• _TEXT TO READ_
(begin)
The first time I saw the Eiffel Tower, I stopped in my tracks, astounded. It’s so BIG! For some reason, in my mind, it stood much smaller over Paris. But walking toward it, seeing it close up, standing under it and looking up, the thing is massive. Thousands upon thousands of pieces of iron — each had been perfectly cut and angled, then riveted together in a lacy pattern. When it was completed in 1889, it was the tallest man-made structure in the world at the time. At 984 feet, it nearly doubled the up-until-then tallest structure, the 555-foot tall Washington Monument (which opened in 1888).

Paris

That’s me on the left in my awesome wide 1970s pants, my mom, and my little sister in front of the Eiffel Tower circa 1974.

I’m currently reading a book titled Eiffel’s Tower (Jill Jonnes, Penguin, 2009) about the building of the tower, which went up iron piece by iron piece during 1887 through 1889 as the focal point for the Exposition Universelle, the World’s Fair in 1889.

But as it was ascending — the four legs at the base going up separately and slowly uniting at the first platform — Parisians were not too fond of it. They feared that it would draw lightning, change the weather, or fall over (indeed, without the intensive and minute calculations of Gustave Eiffel, it well may have). Many tried to stop it. A letter signed by several important Parisians said this (with a slight insult to America):

For the Eiffel Tower, which even commercial America would not have, is without a doubt the dishonor of Paris. Everyone feels it, everyone says it, everyone is profoundly saddened by it, and we are only a weak echo of public opinion so legitimately alarmed. When foreigners visit our Exposition, they will cry out in astonishment, “Is it this horror that the French have created to give us an idea of their vaunted taste?” . . . And for the next twenty years we will see cast over the entire city, still trembling with the genius of so many centuries, cast like a spot of ink, the odious shadow of the odious column of bolted metal. (27)

Ouch.
(end)
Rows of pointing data
(begin)
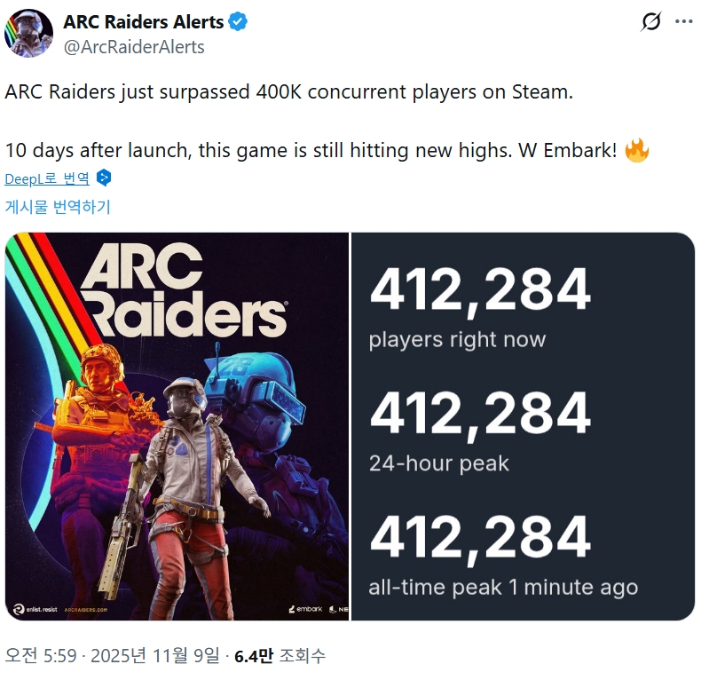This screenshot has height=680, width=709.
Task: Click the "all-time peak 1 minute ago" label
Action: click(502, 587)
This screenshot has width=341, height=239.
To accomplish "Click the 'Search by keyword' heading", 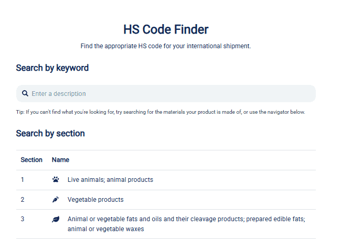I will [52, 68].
(end)
• _GIVEN PROBLEM 1_
According to the passage about the Eiffel Tower, how tall was the Washington Monument?
• _GIVEN PROBLEM 2_
Write the next part of the passage about the Eiffel Tower, starting after its final line.

• _EXPECTED ANSWER 1_
555 feet

• _EXPECTED ANSWER 2_
It was supposed to be temporary, the tower; then it was given a reprieve to stand for twenty years. And that was in 1889. Clearly, the tower has come to symbolize Paris itself and, if the plethora of Eiffel Towers on everything from lamps to stationery to jewelry is any indication, it has become a well-loved icon. (I have little Eiffel Towers everywhere. Ahem.)

The point is that Gustave Eiffel kept building. He believed in his structure; he saw the beauty when those watching its slow ascent across the Parisian skyline couldn’t see it.

Thinking of nay-sayers, I’m reminded of F. Scott Fitzgerald. When The Great Gatsby hit fitzgeraldthe shelves in April 1925, a review of the book in the St. Louis Dispatch said, “Altogether it seems to us this book is a minor performance. At the moment, its author seems a bit bored and tired and cynical. There is no ebullience here, nor is there any mellowness or profundity. For our part, The Great Gatsby might just as well be called Ten Nights on Long Island” (Reach).

In June of 1925, the author Edith Wharton weighed in, fancying herself a better editor than Maxwell Perkins: “To make Gatsby really Great, you ought to have given us his early career (not from the cradle—but from his visit to the yacht, if not before) instead of a short resume of it. That would have situated him & made his final tragedy a tragedy instead of a fait divers for the morning papers” (Reach).

By the time Fitzgerald died in 1940, he had made a little over thirteen dollars in royalties on the book.

But like the Eiffel Tower, The Great Gatsby has become an icon to later generations.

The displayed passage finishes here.